**Work to do:**
In the post about the Caps' power play below, which player will join Alex Ovechkin and Viktor Kozlov in power play formation?

**Quoted text:**
┄┄┄┄┄┄┄┄┄┄┄┄┄┄┄┄┄┄┄┄

More on the PP

Tarik has a bit on the Caps’ power play in today’s Post, but this is another one of those instances where much more was said than would fit in the paper. So here’s the rest:

Caps coach Glen Hanlon started out talking about last season’s unit:
“If you look at personnel, for us to finish at over 16%, I thought it was fairly decent. That’s why we weren’t overly upset at times. We weren’t good enough to have that 3-for-5 night. We just seemed a lot of nights to get one goal, which was pretty good. But now we have options. We want to be like the teams that we feel are hard to defend against, the ones with two really even power play groups. We think the group that we could put out there … we could really, really stack one and then have a drop-off on the other. But we want to make sure we have two groups. And we liked the fact that lots of times these guys are playing with each other [at even strength]. So it sort of makes it easier on your line rotations and your changes.”

Although Tomas Fleischmann is currently slotted on the right side of a line with Alex Ovechkin and Viktor Kozlov, Clark will play alongside that duo in power play formation.

“We really like Clarkie on that group,” says Hanlon, “because he is sort of the [Tomas] Holmstrom type of player who can be right in front and create some havoc and create some problems. If you don’t occupy yourself with him, he’ll score on tips and he’s really good at pursuing pucks. So I think that really makes it nice.

Hanlon also likes wht he has seen from former Islander teammates Kozlov and Tom Poti.

┄┄┄┄┄┄┄┄┄┄┄┄┄┄┄┄┄┄┄┄

**Dataset excerpts:**
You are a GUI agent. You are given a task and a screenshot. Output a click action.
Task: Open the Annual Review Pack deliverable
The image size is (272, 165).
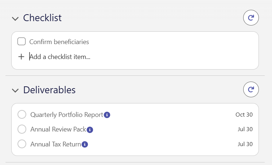pyautogui.click(x=58, y=129)
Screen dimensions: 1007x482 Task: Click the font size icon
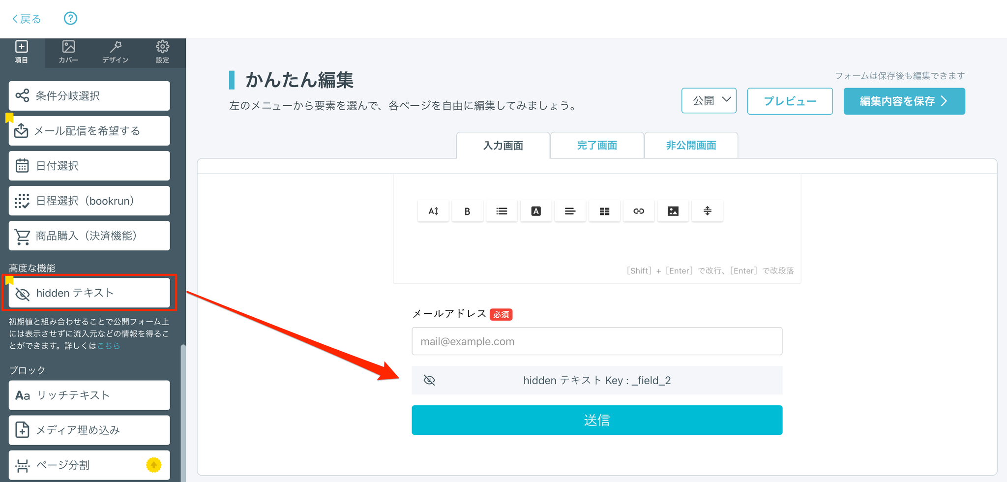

┄┄┄┄┄┄┄┄┄┄┄┄┄┄┄┄┄┄┄┄

**Exercise answer:**
Clark